Goal 1:
Copy the passage in the blog post word for word, starting at "And I haven't" and ending at "I've already seen.".

═════ Text passage

Sunday, April 28, 2013

Stay Within Your Life

For a decent chunk of the last 10 or so years, I've been concentrating on all the wrong things.  No, I don't just mean the boozing and chasing the latest exciting trend but missing the mark wildly on the latter and meeting resounding success on the former.  No, I mean that I've been way too abstract and analytical.   And it took me some time, but I've come to the conclusion that I cannot care about big ideas so much.  They don't matter.  What matters is informed by what's in front of you, and how you do or don't yearn to enjoy your life, to inhabit the space that exists, in other words, instead of chasing that which is opaque and fuzzy.  The opaque and fuzzy is often justification for selfish behavior anyway, and selfish behavior is, for me, short term and destructive, i.e., I tell myself I'm doing things for the sake of big notions and then act like a 7 year old. And the opaque and fuzzy isn't very exciting.  I reject that idea that that which is near is superficial, as well.  It isn't.  It is just available, and available and unnecessary are different. Too much of my relatively recent life has gone by with me as a spectator instead of submerged.

And I haven't expressed as clearly what I mean, except to say that I can't exactly live my life burdened with all the knowledge of how things work, all the time.  Instead, most of the time, I just want to interact with those things, much more intuitively.  I want less logic and formalizing and distance and more emotional engagement and feelings of home and accessibility of myself to myself, if that makes sense.  Instead of walking around in a fog.  I don't think there will be such severe costs to this, while I do think the benefits will be notable, as I've already seen.

══════════
═════ Data supplied

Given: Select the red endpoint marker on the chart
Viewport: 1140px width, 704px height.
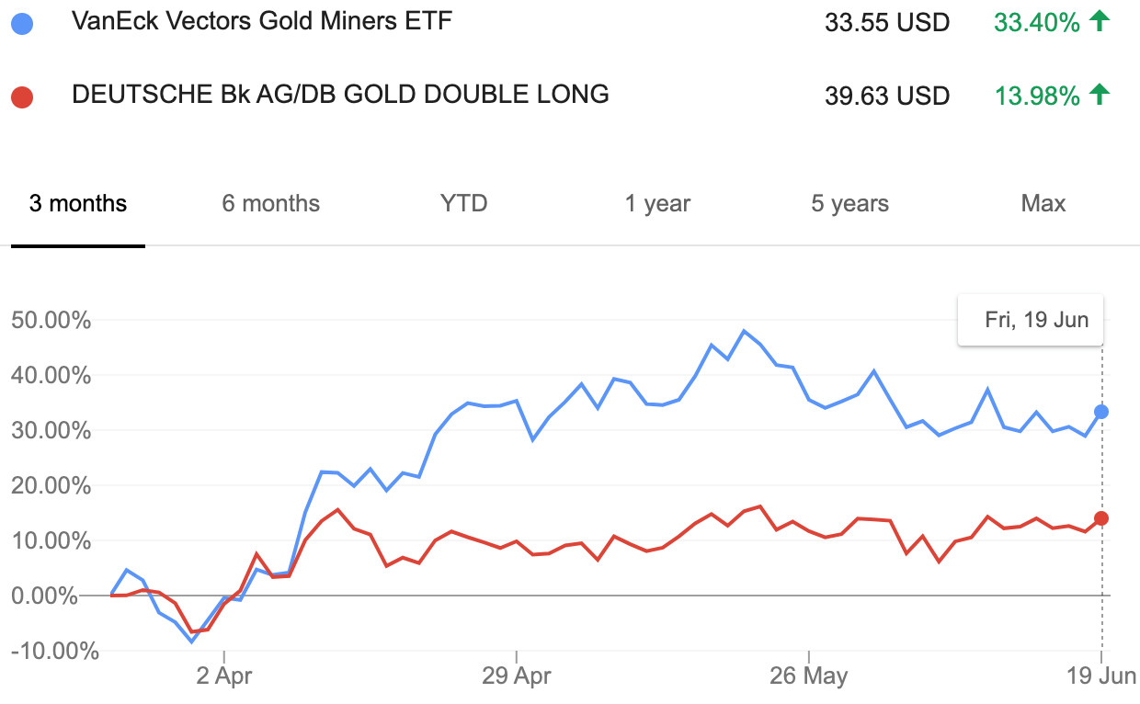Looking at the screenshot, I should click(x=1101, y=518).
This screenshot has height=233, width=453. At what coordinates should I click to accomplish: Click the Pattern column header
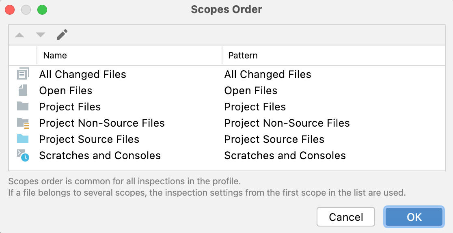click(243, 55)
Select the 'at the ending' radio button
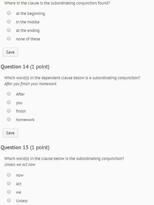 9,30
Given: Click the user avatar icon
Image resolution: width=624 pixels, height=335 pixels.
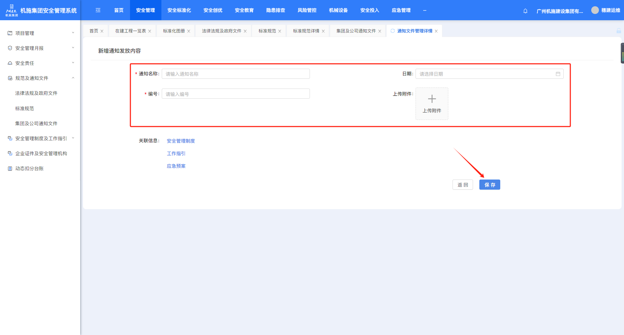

══════════
═════ Data supplied

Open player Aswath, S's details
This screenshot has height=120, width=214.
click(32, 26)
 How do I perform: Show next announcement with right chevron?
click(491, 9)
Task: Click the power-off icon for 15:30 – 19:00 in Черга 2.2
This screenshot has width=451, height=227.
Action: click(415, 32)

══════════

Goal 2:
Quote the rows starting at the line that contains "Task: Click the" and ending at the line that contains "Action: click(415, 32)", including both of those lines.

Task response 1:
And I haven't expressed as clearly what I mean, except to say that I can't exactly live my life burdened with all the knowledge of how things work, all the time.  Instead, most of the time, I just want to interact with those things, much more intuitively.  I want less logic and formalizing and distance and more emotional engagement and feelings of home and accessibility of myself to myself, if that makes sense.  Instead of walking around in a fog.  I don't think there will be such severe costs to this, while I do think the benefits will be notable, as I've already seen.

Task response 2:
Task: Click the power-off icon for 15:30 – 19:00 in Черга 2.2
This screenshot has width=451, height=227.
Action: click(415, 32)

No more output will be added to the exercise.